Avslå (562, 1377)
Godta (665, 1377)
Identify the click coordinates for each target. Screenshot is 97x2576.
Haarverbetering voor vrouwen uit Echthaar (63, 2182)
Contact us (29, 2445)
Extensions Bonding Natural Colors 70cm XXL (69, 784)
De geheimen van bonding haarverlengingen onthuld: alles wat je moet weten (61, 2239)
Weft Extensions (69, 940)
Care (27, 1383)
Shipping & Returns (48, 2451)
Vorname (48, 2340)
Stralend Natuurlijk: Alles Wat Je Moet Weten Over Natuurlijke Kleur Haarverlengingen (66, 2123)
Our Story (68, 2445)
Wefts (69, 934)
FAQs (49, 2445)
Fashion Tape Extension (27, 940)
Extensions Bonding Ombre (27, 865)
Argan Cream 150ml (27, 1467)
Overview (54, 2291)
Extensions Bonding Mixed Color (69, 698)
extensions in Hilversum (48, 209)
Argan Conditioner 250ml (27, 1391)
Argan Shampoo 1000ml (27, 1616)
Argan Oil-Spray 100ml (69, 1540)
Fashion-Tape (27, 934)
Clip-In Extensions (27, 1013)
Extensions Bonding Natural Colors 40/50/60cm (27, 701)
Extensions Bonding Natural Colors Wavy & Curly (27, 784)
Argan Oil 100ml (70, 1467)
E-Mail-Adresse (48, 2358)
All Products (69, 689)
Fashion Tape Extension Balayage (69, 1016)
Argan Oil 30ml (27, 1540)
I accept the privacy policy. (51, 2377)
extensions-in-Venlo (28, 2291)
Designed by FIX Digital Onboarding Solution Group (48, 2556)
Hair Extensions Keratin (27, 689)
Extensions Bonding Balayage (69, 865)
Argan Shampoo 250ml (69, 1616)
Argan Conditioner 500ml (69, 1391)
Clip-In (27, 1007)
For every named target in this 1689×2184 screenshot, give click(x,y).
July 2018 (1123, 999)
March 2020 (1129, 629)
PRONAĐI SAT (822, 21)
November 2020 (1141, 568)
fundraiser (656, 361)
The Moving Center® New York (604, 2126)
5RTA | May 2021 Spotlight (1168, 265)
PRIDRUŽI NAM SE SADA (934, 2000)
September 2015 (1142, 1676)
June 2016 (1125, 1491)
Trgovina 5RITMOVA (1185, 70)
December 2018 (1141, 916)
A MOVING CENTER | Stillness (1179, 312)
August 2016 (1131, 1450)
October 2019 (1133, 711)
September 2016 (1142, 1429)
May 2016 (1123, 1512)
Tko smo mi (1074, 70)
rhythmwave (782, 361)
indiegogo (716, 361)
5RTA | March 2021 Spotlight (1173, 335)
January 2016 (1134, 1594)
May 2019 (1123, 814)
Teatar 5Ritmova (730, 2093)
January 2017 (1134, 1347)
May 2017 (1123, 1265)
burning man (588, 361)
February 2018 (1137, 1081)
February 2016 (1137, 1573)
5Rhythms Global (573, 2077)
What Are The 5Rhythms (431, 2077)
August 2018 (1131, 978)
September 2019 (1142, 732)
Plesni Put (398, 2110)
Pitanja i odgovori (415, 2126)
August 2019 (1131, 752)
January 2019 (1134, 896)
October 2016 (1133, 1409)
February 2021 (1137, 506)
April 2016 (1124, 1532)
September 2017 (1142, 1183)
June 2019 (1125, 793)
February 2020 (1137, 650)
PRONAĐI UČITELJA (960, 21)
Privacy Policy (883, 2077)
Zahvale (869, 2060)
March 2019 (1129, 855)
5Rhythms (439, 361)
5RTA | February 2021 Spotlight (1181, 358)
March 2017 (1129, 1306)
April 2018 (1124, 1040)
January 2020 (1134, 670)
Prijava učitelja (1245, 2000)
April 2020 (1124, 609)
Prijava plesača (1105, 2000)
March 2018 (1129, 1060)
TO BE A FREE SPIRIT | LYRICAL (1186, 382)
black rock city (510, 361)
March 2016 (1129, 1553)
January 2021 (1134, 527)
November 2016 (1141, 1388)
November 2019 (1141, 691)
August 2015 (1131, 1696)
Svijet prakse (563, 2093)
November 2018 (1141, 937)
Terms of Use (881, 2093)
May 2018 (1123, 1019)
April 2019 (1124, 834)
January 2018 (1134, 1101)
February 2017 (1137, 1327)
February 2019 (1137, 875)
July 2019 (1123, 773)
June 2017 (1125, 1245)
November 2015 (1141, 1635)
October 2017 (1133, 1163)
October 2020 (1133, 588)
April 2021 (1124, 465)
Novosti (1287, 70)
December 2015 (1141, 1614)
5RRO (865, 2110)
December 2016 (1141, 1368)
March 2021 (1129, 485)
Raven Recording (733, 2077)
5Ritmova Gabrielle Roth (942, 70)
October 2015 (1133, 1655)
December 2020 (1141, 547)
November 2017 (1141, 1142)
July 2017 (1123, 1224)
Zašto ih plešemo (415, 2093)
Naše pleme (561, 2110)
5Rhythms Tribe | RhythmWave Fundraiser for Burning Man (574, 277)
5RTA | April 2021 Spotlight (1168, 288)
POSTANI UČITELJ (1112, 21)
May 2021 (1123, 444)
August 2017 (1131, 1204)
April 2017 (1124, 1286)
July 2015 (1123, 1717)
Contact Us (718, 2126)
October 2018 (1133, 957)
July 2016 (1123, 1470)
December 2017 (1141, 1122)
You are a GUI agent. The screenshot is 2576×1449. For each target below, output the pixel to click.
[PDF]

***

**Work request**
Every line above with the string "Shampoo" in it should be copied into the answer.

**Exercise response**
Argan Shampoo 1000ml (27, 1616)
Argan Shampoo 250ml (69, 1616)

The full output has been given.